Right off the bat he gives no impression of appreciating her as an actress (strike one); he even goes so far as to call one of her performances "hysterically bad." It seems to me he only likes her work from the 30s. From what I can gather from Mann, he sees KH's 40s work as her selling out, her 50s work as KH playing only batty spinsters, and every thing post Lion in Winter shows Hepburn completely abandoning her identity and becoming conservative in order to sell a movie. It's really quite disgusting.
He delves so far into the lives of people like Alice Palache that it becomes tiresome. I don't care what Palache's parents did for a living.

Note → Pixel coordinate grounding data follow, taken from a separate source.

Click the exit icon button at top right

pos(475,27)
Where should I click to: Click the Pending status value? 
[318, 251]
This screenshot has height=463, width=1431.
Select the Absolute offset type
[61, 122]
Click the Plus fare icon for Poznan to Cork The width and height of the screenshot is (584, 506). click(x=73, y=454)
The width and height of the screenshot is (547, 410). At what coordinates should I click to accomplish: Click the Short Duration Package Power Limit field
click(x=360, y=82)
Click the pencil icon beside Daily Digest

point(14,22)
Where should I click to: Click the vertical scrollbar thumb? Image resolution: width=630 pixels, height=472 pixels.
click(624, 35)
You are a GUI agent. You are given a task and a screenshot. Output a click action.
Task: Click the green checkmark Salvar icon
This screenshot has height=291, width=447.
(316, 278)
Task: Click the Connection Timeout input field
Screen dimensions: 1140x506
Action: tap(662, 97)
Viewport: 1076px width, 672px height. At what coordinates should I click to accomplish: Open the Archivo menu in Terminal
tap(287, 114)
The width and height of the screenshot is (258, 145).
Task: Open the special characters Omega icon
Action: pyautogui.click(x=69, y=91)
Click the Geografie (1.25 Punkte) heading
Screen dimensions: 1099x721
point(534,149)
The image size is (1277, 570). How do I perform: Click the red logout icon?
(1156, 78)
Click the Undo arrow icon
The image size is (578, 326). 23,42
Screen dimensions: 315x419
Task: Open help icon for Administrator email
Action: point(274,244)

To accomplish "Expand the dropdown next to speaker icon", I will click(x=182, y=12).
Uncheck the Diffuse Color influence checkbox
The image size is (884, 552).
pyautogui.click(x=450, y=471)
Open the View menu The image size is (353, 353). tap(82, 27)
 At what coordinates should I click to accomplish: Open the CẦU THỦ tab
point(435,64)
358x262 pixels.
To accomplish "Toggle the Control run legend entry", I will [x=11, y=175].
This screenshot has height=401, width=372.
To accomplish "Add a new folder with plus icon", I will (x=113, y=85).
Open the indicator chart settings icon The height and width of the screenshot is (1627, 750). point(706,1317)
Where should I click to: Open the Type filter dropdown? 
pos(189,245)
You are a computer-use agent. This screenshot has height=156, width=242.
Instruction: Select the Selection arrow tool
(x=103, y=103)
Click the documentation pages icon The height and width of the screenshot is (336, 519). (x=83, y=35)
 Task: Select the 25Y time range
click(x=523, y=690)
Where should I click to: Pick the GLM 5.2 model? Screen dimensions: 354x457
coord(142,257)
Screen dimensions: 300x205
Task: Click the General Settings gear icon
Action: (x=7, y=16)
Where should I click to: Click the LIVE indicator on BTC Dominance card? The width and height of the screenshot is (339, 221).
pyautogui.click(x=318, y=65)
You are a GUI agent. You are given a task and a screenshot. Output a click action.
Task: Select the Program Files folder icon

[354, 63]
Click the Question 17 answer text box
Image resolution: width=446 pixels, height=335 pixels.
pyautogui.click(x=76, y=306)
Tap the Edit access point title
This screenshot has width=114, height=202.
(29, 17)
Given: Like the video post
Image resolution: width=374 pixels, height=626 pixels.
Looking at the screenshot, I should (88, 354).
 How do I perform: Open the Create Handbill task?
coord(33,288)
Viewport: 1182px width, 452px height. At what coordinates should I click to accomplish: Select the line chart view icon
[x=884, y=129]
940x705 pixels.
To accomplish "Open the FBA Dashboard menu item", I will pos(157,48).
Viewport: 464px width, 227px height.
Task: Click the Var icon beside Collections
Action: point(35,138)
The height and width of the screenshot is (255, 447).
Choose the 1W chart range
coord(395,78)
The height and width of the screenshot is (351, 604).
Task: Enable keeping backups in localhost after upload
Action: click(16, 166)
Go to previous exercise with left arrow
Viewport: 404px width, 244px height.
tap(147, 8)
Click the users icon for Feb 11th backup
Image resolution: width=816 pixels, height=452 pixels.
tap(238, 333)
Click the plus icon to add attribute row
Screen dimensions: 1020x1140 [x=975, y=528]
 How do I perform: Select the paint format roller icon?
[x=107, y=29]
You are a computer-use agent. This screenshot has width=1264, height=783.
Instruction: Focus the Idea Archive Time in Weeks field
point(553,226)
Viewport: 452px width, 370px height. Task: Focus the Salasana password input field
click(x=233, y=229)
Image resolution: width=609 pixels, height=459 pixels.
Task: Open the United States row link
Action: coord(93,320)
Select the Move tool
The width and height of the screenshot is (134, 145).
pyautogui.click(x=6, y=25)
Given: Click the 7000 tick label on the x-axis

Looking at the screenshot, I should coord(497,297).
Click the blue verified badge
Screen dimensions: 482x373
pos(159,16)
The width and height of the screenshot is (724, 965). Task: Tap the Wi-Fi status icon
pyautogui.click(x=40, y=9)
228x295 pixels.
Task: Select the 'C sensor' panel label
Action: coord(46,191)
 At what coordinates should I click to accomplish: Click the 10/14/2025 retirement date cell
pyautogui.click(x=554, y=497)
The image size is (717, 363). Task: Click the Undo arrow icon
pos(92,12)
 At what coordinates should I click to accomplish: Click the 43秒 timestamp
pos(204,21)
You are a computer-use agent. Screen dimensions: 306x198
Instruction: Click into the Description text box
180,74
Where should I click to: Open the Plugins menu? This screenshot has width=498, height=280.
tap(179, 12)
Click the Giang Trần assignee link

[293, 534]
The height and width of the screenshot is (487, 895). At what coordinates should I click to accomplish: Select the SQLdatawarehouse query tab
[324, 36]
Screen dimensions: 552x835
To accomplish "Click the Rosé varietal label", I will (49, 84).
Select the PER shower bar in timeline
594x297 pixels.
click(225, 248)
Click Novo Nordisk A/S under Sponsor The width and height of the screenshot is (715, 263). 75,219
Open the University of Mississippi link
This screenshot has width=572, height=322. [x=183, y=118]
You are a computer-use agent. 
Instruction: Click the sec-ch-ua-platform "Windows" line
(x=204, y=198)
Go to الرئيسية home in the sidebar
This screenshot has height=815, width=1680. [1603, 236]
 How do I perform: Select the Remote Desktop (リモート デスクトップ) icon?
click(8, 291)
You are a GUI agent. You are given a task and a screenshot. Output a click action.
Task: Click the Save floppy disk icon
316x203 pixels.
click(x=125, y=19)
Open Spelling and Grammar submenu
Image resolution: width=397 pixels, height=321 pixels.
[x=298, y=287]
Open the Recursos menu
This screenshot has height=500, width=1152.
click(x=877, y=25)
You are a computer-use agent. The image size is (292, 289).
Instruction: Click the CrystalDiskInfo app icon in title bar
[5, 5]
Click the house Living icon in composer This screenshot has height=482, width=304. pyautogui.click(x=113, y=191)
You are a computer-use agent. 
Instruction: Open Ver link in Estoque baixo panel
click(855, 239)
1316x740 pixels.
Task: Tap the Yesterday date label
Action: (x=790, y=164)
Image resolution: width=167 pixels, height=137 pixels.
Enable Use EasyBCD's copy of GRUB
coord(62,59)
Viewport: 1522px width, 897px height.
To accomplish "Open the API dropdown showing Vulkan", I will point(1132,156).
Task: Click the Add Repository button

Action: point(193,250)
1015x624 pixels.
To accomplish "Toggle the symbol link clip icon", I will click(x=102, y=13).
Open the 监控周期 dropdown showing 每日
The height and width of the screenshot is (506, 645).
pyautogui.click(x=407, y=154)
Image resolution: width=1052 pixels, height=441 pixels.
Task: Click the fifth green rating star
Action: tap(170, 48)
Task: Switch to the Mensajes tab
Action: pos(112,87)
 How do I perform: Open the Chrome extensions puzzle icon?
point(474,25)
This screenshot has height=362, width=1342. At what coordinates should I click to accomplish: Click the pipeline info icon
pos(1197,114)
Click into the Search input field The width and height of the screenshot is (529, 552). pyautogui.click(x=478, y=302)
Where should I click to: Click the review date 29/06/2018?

From chapter one he's on a mission to out Hepburn as a lesbian and he belabors the point over and over and over. He spends so much time talking about KH's relationships with women that it's jarring when he gets to her career, which doesn't come until nearly halfway through this bloated biography. He spends little to no time discussing her films. It really is a lopsided telling of Katharine Hepburn's life.
Mann comes across as a really pompous man. He paints Hepburn as a coniving old shrew who had a hand in every thing that was written about her while she was living and that only his book was free from her omnipresence and that it should be seen as the definitive Hepburn biography. Pfff. I can't imagine anyone seeing this hack job as the definitive book the Great Kate. She deserves MUCH better.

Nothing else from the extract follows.